- **Source text**:
Clone wiki

ky_wbprojects / NBP_data_parsing

Parsing new NBP data into Postgres

.ace file is received by email, usually from Mary Ann:

1. Copy NBP phenotype .ace data into a folder on your desktop

  • Can break up file into managable sections, new alleles/homozygous viable, new alleles/lethal_sterile/ updated records (these take awhile too so, break these into pieces as well).
  • Or, since retrieving information through the OA can now be limited to a small number, it is possible to add in the all the data and retrieve the data by batches.

2. Move each .ace file onto tazendra:
/home/acedb/karen/phenote/nbp_maryann renaming file to 'NBP_latest'
>scp [filename] acedb@tazendra:/home/acedb/karen/phenote/nbp_maryann/NBP_latest

3. Log on to tazendra and go to parsing folder
> ssh acedb@tazendra
> psswd
> cd /home/acedb/karen/phenote/nbp_maryann

4. Run parsing script and create an output file
> ./parse_maryann.pl > <data>NBPout

The script is below.

Annotating NBP data in Phenote

Retrieve new/changed NBP characters

The easiest way to retrieve all the newly uploaded NBP data is to initially search for one of the alleles you know to be part of the new NBP phenotype batch. Once that record is retrieved in the table, you can retrieve the remaining records by NBP date.

- **Supplied material**:
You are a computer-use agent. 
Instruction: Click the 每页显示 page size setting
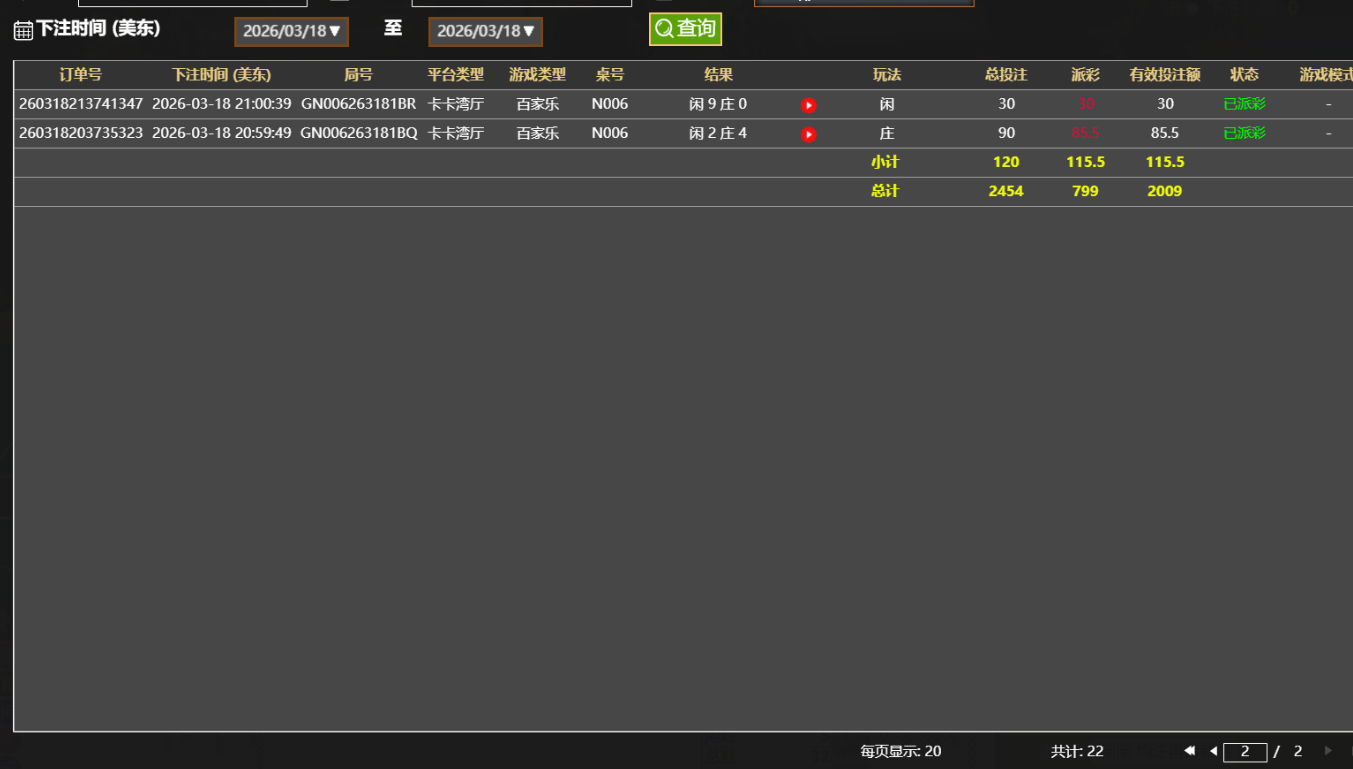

- **Aim of the exercise**:
Write the next part of the wiki page on parsing and annotating NBP data, picking up right after its final sentence.

- **Exercise answer**:
NBP Comment of 'lethal or sterile'

Allele gets annotated for sterile and separately as lethal. In both phenotype remarks, put: -->" Classified as lethal OR sterile by the National Bioresource Project of Japan. "

NBP Comment of 'homozygous viable'

Allele gets annotated with NOT lethal -->" Classified as homozygous viable by the National Bioresource Project of Japan. "

NBP Comment changes to 'homozygous viable'

If an allele was originally classified as lethal or sterile and is now changed to homozygous viable, the new comment is only appended to one of the remarks.

You will need to retrieve the 'sterile' annotation line for that allele and check NOT for the sterile phenotype.

The phenotype remark should also be changed to "Homozygous viable; originally classified as lethal or sterile by the National Bioresource Project of Japan."

Source info

Use the NBP remark as the basis for phenotype annotations. If the comment is only from the NBP, annotate the Laboratory field with FX. If the comment is from a known lab, use the laboratory field from that lab. If there is no laboratory associated with the comment, use nothing, we do not use the Person as a reference, currently.

-cut and paste comment templates-

Comments to the National Bioresource Project of Japan:

Comment from Dr. R. Waterston to the National Bioresource Project of Japan: Dead eggs =

Originally Classified as 'homozygous viable' by the National Bioresource Project of Japan.

Classified as lethal OR sterile by the National Bioresource Project of Japan.

Classified as homozygous viable by the National Bioresource Project of Japan.

parse_maryann.pl script

#!/usr/bin/perl -w

# update NBP data if the allele already exists, otherwise create a new
# character.  2008 05 01
#
# update NBP timestamp when doing udpates.  grant access to acedb account on
# these tables.  2008 05 02
#
# add filereaddate for Jolene.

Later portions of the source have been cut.